Starting at the line that has "[Copy Post Link] (255, 819)" and stopping after the line that has "Usta Fotoğrafçı Jay", reproduce the listing below exactly; omit everything else.

━━━━━━━━━━━━━━━━━━━━━━━━━━━━━━

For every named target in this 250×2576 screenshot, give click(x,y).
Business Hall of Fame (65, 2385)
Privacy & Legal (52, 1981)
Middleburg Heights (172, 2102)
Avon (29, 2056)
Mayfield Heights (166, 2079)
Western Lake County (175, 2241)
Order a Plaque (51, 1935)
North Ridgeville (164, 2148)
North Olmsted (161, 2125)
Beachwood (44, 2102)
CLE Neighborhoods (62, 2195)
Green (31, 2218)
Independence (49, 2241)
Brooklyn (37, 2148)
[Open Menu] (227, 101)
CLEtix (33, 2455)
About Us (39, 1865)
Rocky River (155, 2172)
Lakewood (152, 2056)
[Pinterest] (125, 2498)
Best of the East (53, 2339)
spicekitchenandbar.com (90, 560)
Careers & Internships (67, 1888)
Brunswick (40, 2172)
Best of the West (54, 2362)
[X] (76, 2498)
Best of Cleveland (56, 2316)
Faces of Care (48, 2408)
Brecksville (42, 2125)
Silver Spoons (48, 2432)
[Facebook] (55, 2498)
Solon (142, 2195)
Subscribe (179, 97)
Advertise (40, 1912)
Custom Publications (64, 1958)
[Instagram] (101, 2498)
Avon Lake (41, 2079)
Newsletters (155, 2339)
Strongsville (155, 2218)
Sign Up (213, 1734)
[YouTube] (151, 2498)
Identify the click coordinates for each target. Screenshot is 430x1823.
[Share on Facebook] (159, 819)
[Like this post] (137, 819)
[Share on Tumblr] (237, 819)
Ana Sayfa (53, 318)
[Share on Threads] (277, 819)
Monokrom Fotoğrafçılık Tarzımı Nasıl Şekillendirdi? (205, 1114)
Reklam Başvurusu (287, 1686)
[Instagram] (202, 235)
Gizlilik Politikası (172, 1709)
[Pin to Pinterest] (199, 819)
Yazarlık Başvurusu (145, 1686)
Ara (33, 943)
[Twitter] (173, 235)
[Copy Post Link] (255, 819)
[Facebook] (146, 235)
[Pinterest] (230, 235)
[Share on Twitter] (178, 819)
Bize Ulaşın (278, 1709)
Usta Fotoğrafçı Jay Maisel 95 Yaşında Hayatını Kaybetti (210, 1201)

━━━━━━━━━━━━━━━━━━━━━━━━━━━━━━

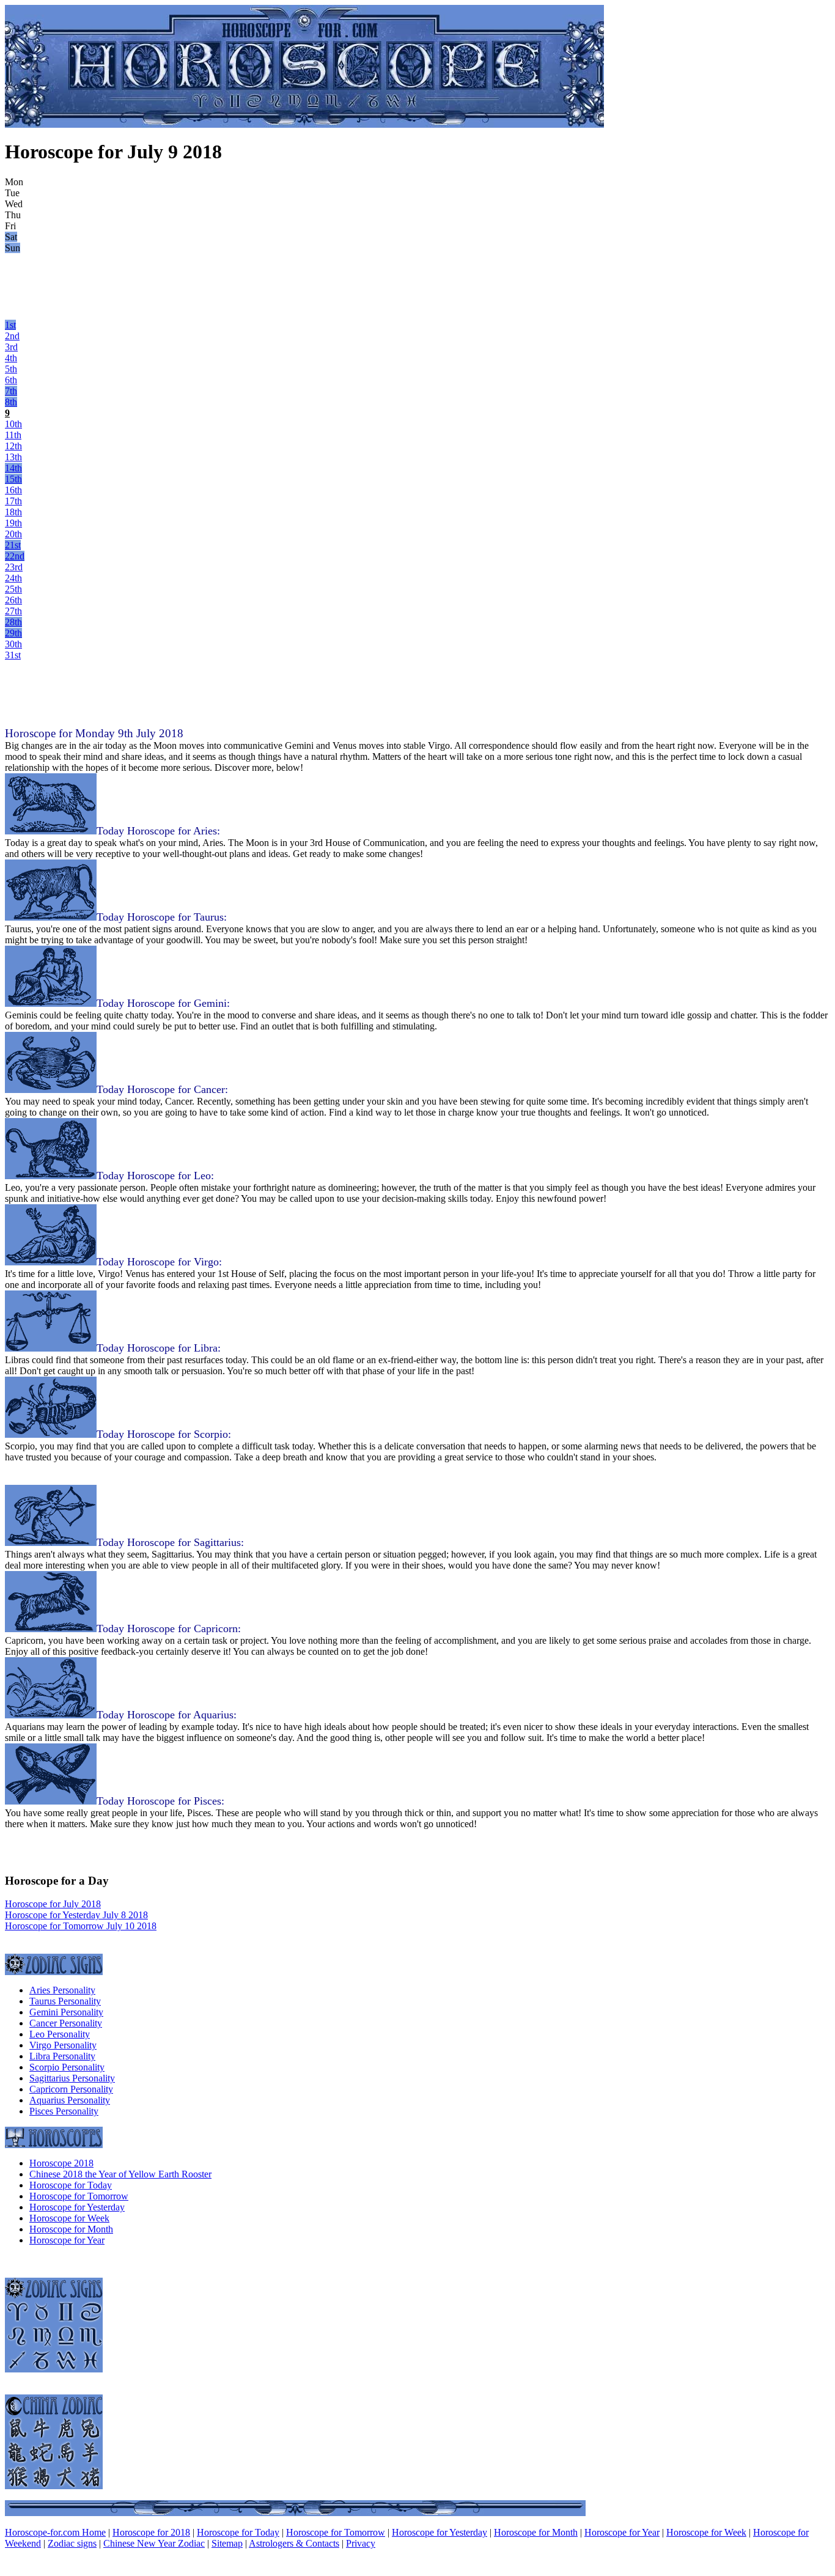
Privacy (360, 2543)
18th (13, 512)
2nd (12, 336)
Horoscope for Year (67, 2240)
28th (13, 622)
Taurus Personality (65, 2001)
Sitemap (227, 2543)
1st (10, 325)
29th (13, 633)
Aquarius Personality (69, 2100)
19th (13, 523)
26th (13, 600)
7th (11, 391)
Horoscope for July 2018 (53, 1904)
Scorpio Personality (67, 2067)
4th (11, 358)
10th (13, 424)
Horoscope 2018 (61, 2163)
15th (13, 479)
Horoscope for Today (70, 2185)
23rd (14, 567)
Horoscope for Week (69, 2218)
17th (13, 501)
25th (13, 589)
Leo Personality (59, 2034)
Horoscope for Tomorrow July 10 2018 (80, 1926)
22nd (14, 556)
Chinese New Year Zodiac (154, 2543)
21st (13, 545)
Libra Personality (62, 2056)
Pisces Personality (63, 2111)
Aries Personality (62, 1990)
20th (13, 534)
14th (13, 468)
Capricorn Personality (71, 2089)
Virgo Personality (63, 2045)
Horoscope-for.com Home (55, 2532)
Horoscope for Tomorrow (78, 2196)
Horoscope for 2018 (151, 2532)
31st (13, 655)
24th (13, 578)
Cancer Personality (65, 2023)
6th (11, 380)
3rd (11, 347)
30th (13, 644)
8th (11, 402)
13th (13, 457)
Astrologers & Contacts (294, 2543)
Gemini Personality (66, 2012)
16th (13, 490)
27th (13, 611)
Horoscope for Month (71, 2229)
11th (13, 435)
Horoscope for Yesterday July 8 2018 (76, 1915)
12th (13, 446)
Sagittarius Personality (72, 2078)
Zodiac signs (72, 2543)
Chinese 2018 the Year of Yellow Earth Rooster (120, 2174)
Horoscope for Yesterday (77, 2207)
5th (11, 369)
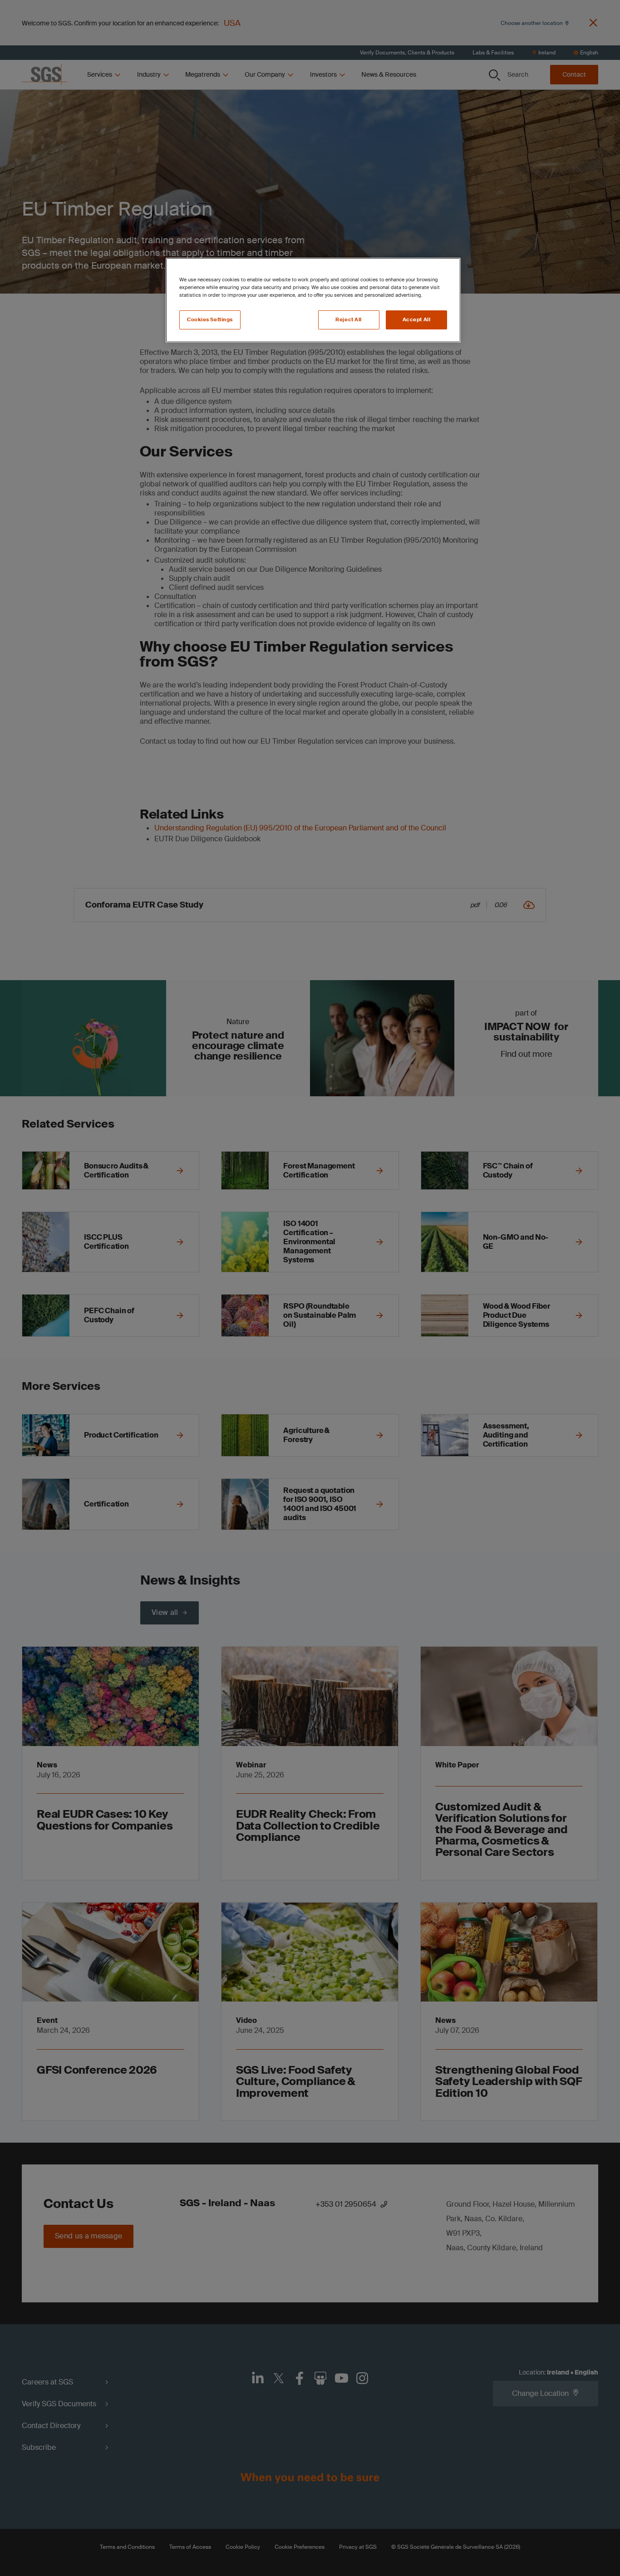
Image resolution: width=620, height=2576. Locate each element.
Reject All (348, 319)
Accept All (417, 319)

━━━━━━━━━━━━━━━━━━━━━━━━━━━━━━

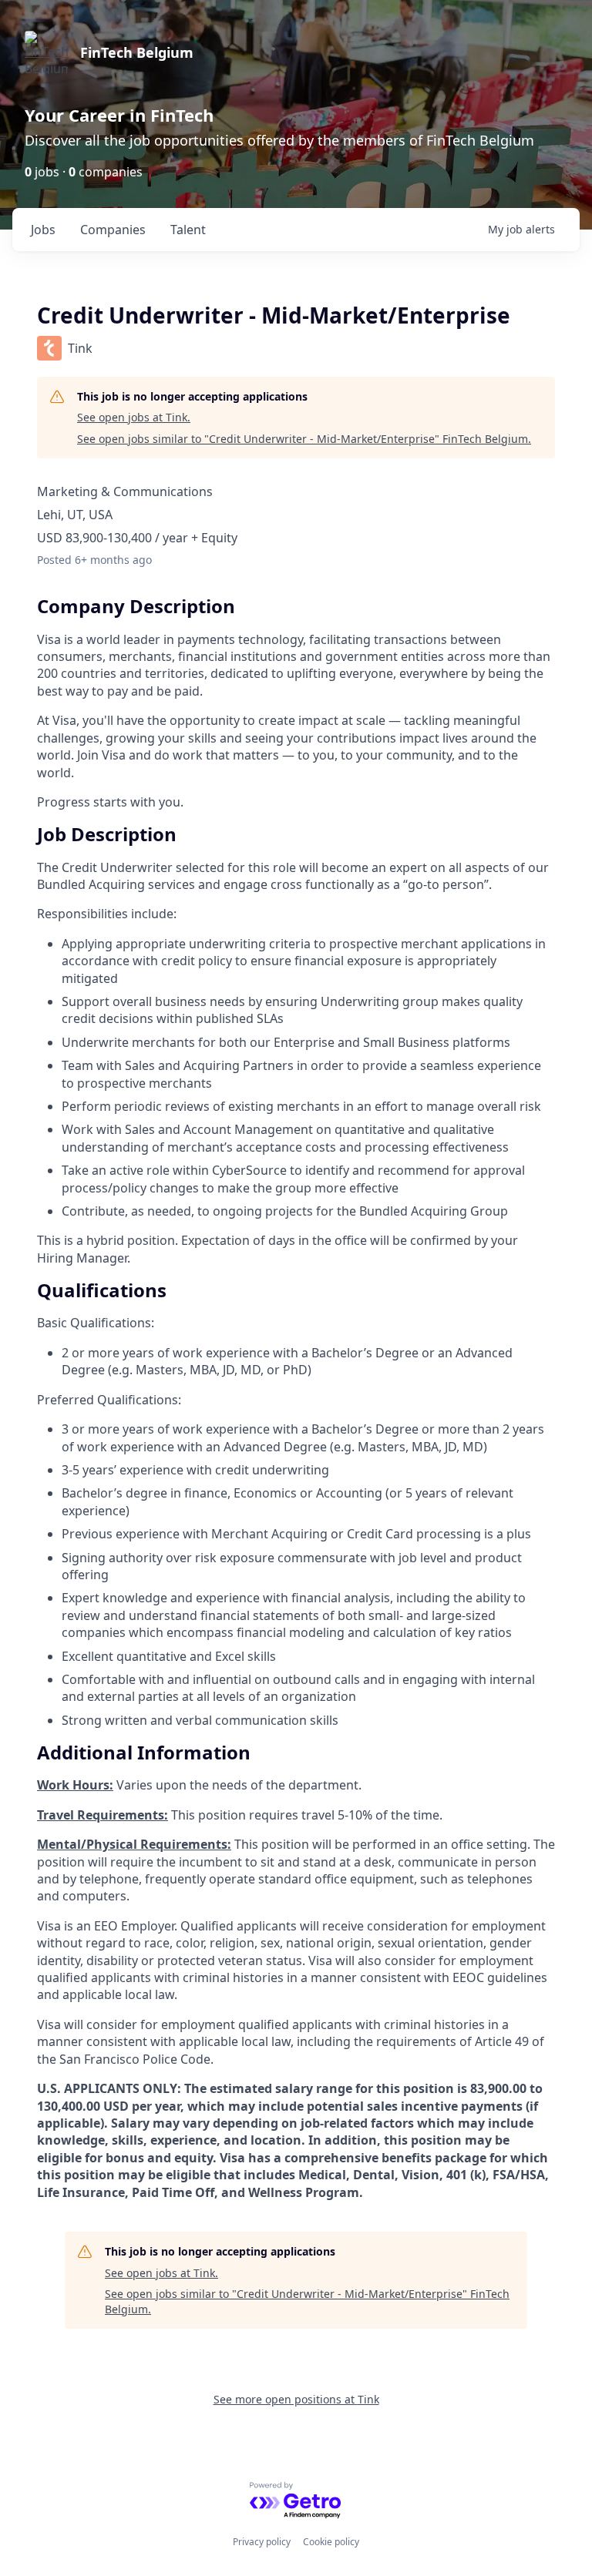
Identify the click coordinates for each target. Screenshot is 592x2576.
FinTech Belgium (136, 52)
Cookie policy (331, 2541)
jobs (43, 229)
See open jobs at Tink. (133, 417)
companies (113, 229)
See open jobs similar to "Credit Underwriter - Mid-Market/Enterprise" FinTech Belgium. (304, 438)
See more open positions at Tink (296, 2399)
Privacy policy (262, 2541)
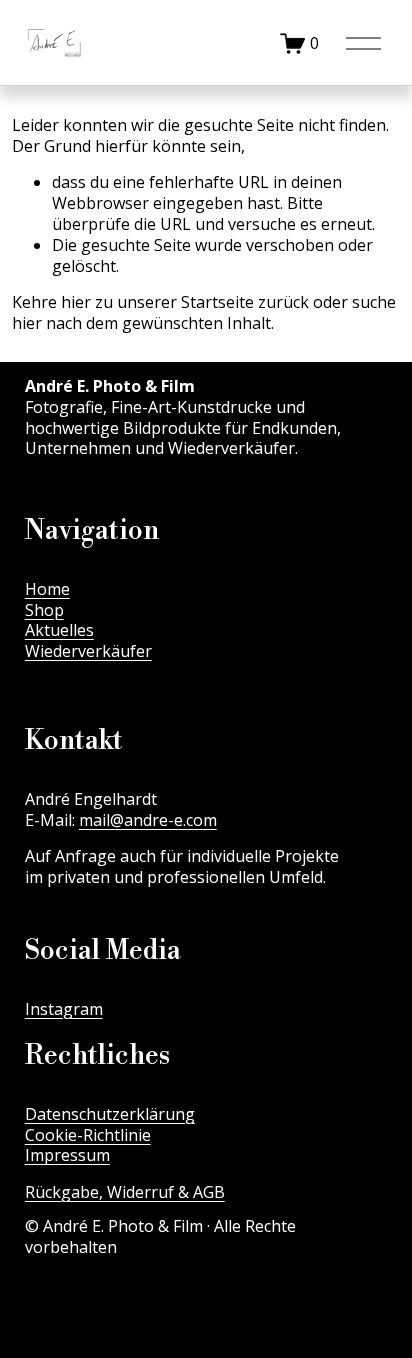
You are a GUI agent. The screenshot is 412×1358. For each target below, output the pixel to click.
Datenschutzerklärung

━━━━━━━━━━━━━━━━━━━━━━━━━━━━━━

▶ _OUTPUT FOR THIS EXERCISE_
[Copy Post Link] (255, 819)
[Facebook] (146, 235)
[Pinterest] (230, 235)
[Share on Twitter] (178, 819)
Bize Ulaşın (278, 1709)
Usta Fotoğrafçı Jay Maisel 95 Yaşında Hayatını Kaybetti (210, 1201)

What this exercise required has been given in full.